Business owners understand better than anyone that there are not enough hours in the day. With all the time, effort, and duties surrounding owning a business, a business owner can get overwhelmed with the number of items on their to-do list. Often a business owner will overlook one legal area that may ultimately be most important: estate planning.
Business owners work hard to build their businesses. This is usually done with the goal of providing for their family. However, without some estate planning, if the business owner passes away, all the hard work will not have been worth it because the family will not be protected.

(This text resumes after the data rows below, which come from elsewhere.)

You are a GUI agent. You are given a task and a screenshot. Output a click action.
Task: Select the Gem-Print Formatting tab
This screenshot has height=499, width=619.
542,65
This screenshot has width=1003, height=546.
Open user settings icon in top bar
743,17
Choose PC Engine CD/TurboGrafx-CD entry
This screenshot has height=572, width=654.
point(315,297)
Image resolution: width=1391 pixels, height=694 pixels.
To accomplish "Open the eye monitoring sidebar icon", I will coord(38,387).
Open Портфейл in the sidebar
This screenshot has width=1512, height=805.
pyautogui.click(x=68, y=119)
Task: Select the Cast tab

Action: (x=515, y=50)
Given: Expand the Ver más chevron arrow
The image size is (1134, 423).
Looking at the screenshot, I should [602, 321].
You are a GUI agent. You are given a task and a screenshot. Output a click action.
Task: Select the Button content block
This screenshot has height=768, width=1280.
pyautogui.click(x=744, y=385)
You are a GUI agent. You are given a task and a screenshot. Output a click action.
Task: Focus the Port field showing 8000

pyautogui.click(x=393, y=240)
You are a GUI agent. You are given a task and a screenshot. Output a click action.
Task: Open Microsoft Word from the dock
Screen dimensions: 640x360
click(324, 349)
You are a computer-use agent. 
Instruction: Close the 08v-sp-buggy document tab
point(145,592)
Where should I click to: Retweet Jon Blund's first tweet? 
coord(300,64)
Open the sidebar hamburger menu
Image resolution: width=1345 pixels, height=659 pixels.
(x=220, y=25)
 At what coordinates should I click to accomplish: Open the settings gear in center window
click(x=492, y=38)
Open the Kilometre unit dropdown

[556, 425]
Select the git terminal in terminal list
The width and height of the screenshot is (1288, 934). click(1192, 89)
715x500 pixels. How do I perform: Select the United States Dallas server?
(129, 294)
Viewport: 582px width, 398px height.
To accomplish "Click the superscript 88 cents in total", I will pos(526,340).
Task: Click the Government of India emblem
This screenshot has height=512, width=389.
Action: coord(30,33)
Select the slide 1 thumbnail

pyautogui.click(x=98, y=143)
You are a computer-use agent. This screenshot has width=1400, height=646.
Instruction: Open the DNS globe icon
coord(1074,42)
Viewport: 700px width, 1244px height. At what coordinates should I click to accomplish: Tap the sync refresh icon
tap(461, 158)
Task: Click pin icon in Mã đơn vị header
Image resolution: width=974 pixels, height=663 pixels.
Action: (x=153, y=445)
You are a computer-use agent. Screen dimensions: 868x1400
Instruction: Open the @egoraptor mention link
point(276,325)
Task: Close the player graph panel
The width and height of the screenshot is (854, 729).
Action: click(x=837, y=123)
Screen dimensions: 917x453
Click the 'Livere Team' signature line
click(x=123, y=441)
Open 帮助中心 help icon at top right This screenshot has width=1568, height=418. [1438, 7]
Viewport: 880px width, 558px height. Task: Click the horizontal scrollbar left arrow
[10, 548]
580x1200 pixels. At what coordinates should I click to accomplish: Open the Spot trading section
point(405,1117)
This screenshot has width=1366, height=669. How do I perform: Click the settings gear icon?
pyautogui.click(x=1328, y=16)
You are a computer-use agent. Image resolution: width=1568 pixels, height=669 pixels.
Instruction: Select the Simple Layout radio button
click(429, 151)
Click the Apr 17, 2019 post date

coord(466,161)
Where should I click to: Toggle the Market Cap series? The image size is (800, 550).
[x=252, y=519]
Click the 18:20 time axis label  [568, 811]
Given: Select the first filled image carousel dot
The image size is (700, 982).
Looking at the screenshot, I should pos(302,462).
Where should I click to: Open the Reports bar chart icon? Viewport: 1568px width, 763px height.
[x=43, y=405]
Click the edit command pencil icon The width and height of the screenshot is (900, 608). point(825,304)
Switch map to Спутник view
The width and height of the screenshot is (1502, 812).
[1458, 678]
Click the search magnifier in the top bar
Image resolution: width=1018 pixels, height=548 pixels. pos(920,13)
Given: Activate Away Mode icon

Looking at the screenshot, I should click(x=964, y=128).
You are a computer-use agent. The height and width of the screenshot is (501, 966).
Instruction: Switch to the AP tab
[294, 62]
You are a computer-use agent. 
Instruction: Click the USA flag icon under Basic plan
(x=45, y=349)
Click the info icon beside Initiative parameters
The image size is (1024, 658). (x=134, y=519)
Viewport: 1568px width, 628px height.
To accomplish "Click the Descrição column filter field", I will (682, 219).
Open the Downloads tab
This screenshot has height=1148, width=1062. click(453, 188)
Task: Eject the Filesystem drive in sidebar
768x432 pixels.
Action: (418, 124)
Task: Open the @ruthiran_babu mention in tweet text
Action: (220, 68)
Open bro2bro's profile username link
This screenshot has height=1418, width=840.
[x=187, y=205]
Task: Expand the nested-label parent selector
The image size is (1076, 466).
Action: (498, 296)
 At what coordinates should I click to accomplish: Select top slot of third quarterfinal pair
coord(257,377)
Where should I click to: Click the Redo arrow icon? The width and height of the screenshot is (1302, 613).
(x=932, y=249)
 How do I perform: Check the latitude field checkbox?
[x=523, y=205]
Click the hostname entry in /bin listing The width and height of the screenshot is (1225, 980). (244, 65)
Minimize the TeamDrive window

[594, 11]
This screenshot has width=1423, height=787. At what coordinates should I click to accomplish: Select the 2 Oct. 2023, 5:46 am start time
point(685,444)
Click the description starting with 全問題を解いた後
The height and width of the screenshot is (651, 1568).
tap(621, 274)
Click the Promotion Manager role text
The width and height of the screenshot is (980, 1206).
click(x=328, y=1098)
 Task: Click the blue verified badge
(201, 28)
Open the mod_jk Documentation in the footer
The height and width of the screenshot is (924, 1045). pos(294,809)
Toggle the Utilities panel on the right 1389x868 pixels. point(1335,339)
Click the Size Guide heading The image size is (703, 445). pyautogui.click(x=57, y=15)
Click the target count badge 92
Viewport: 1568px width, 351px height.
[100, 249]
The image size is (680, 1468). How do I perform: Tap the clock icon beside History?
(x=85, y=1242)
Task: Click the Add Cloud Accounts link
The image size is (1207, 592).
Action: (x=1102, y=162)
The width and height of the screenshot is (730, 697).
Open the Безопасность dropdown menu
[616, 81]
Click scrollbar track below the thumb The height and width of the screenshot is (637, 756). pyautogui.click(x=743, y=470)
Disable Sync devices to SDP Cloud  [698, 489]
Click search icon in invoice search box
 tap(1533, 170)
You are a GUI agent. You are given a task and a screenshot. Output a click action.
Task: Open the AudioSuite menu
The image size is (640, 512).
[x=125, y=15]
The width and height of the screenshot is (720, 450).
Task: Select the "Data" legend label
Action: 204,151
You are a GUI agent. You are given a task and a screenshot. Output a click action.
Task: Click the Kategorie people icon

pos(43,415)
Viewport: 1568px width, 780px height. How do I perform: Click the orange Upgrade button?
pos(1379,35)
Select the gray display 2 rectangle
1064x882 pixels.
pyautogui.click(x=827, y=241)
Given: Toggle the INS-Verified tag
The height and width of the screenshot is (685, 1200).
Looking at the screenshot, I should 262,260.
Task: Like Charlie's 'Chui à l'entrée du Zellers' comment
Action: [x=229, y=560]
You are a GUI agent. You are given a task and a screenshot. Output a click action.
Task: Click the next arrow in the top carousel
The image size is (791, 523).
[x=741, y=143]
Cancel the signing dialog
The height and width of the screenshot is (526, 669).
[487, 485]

The first estate planning tool for a business owner to consider is a buy sell agreement. This is an agreement that governs what happens if an owner dies or chooses to leave the business. This protects the interests of all owners. By agreeing beforehand how to handle these situations, the owners reduce the risk of lawsuits or other issues which could harm or ultimately ruin the business.
Next the business owner must consider estate planning documents that apply if the owner is incapacitated. This includes powers of attorney and advanced directives. A power of attorney is an authorization for someone to act on behalf of another regarding that person’s financial or legal needs. If an owner is incapacitated, then someone needs to have the power to make decisions and keep the business operating until the owner is able to do so himself or herself. Advanced directives are a set of written instructions for taking care of the health care decision of someone who is incapacitated. This helps ensure that the wishes of the owner regarding the medical they would receive if incapacitated are followed.
Finally, the business owner should make a will and consider using a trust, family limited partnership or LLC for certain property. This ensures that the business owner’s assets are divided between his or her heirs in the way that the business owner believes is best. The estate planning tools used by the business owner may have significant tax consequences.
In making any of these estate planning decisions, a business owner should consult an attorney to decide what would be best for his or her circumstances.